Palmilha ortopédica: indicações, tipos e o que esperar
A palmilha ortopédica é indicada quando a distribuição de pressão do pé está desequilibrada — seja por deformidade estrutural, alteração da pisada, dor crônica ou risco de lesão em pés diabéticos. Ela não corrige estrutura óssea, mas alivia sintomas, previne lesões e melhora a função durante a marcha.
Quando a palmilha ortopédica é indicada
Fascite plantar: palmilha com suporte de arco e calcâneo em gel reduz a tração na fáscia pela manhã e ao caminhar.
Pé plano (pé chato): o suporte do arco longitudinal medial redistribui o peso e reduz a pronação excessiva.
Pé cavo (arco muito alto): palmilha com apoio na cabeça dos metatarsos alivia a dor na meia-sola.
Joanete e deformidades dos dedos: palmilha com descarga localizada evita pressão sobre as proeminências ósseas.
Metatarsalgia (dor na meia-sola): barra metatarsal na palmilha descola o apoio para trás, longe das cabeças dos metatarsos.
Prevenção em diabéticos: palmilha macia e personalizada reduz o risco de úlceras em áreas de hiperpressão.
Calos e calosidades recidivantes: palmilha de descarga localizada evita que a pressão se concentre no mesmo ponto.
Tipos de palmilha
Palmilha de prateleira (pré-fabricada): produzida em tamanhos padrão, tem custo acessível e resolve muitos casos de dor leve a moderada. Boa opção inicial para fascite plantar e metatarsalgia simples.
Palmilha semipersonalizada: pré-fabricada com ajustes pontuais feitos pelo profissional — adição de cunha, barra metatarsal ou almofada de descarga.
Palmilha personalizada (sob medida): moldada a partir do negativo do pé. Mais indicada para casos complexos, deformidades acentuadas, diabetes com alterações de sensibilidade ou histórico de úlcera plantar.
A escolha entre os tipos depende do diagnóstico, do tipo de calçado que a pessoa usa e do objetivo — alívio imediato de sintomas versus correção funcional de longo prazo.
O que a palmilha não faz
A palmilha não corrige deformidades ósseas como joanete, pé plano estrutural ou martelo — ela compensa funcionalmente, mas não muda a anatomia.
Não substitui o tratamento fisioterápico ou cirúrgico quando eles são indicados.

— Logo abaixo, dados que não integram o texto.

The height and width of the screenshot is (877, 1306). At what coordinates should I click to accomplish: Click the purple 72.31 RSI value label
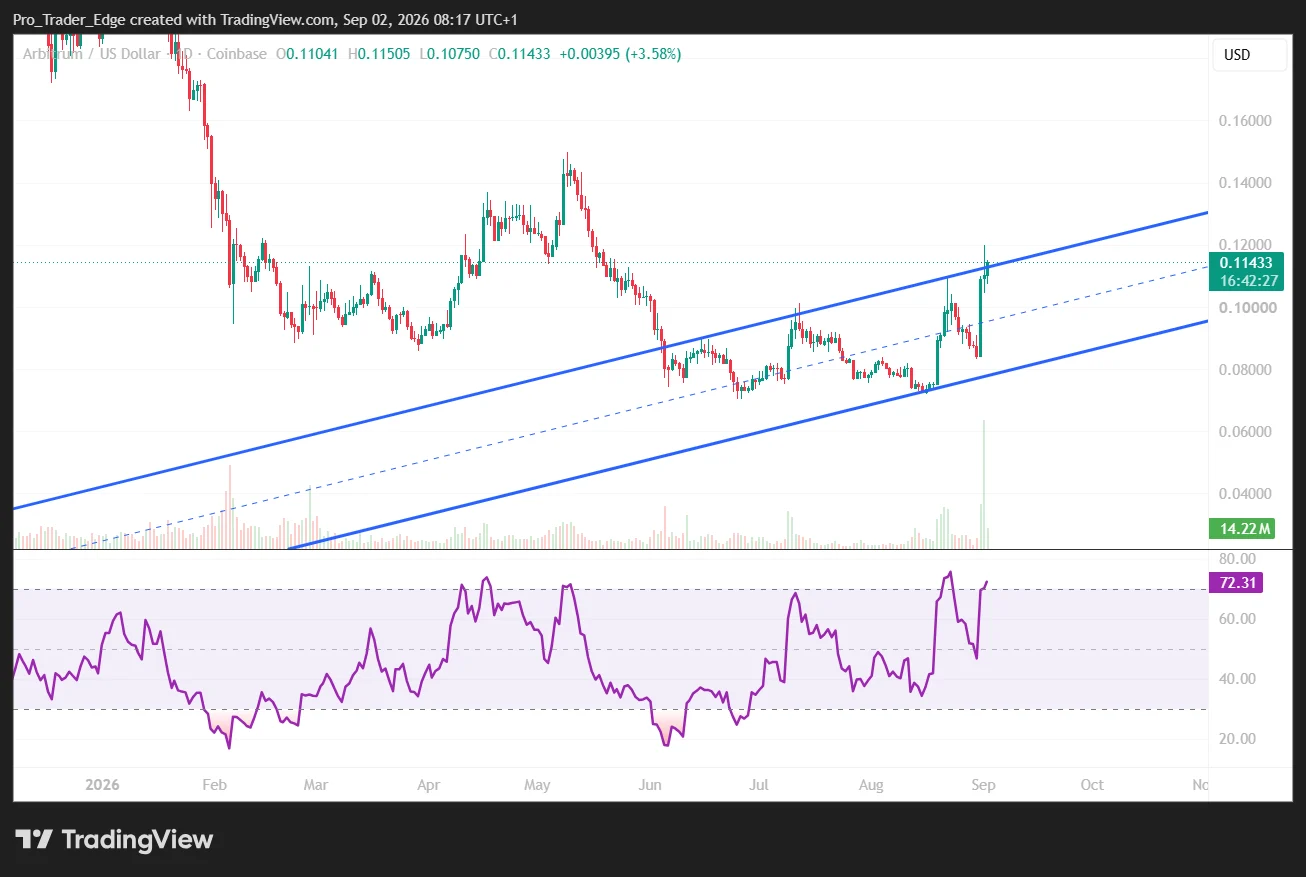1235,583
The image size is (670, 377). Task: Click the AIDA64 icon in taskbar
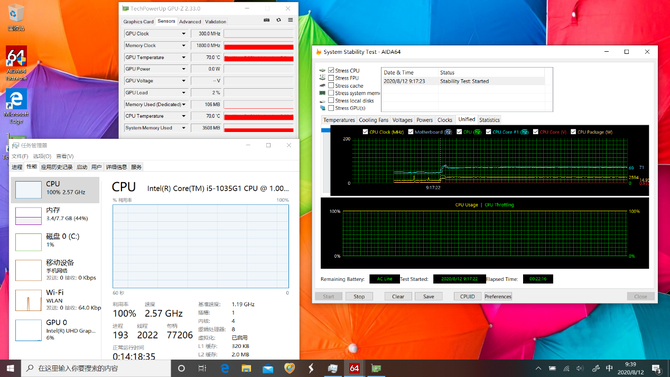pos(354,368)
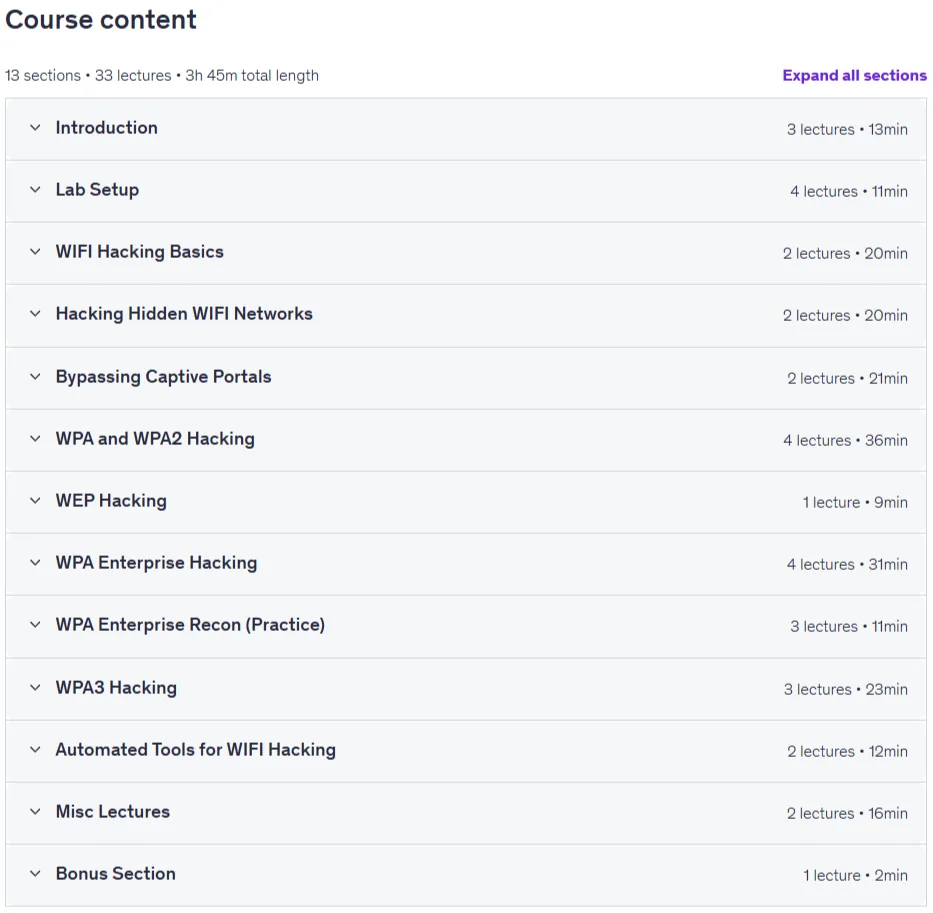
Task: Open the WIFI Hacking Basics chevron
Action: click(36, 252)
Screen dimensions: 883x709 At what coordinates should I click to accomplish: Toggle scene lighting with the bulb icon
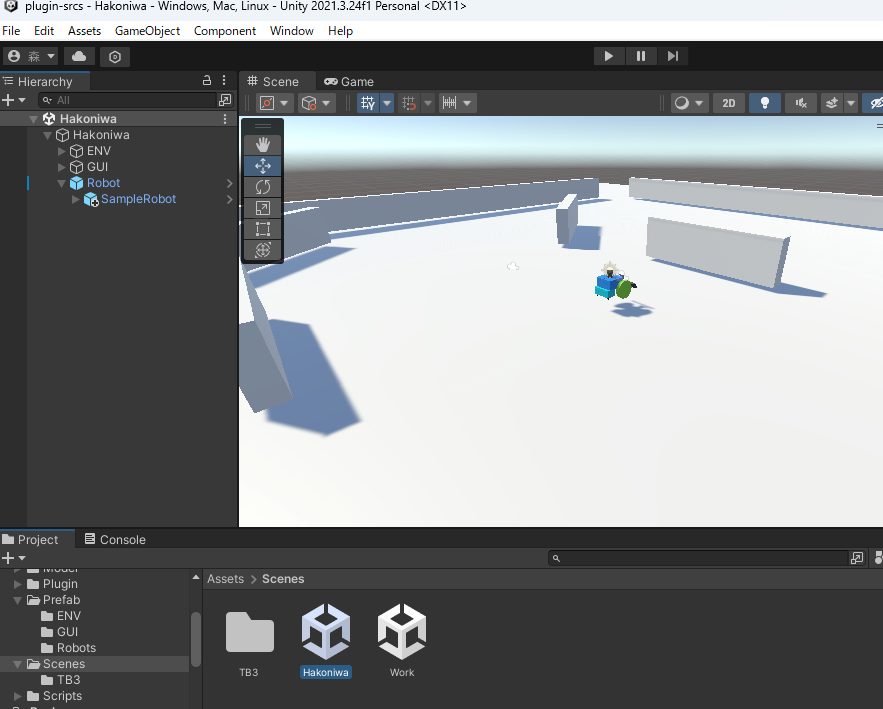764,103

Não funciona em qualquer calçado: a palmilha precisa de um calçado com espaço interno adequado. Usá-la em calçado muito estreito ou sem profundidade anula o efeito.
Como a podóloga orienta o uso
Na Clínica Leveze (Barreiro, BH), a Dra. Eliana Mattos avalia a pisada, os pontos de pressão e as queixas da paciente antes de indicar a palmilha mais adequada.
A palmilha é parte do plano de tratamento — não o tratamento completo. Ela costuma ser associada a orientações sobre calçado, fortalecimento muscular e, quando necessário, encaminhamento para ortopedista ou fisiatra.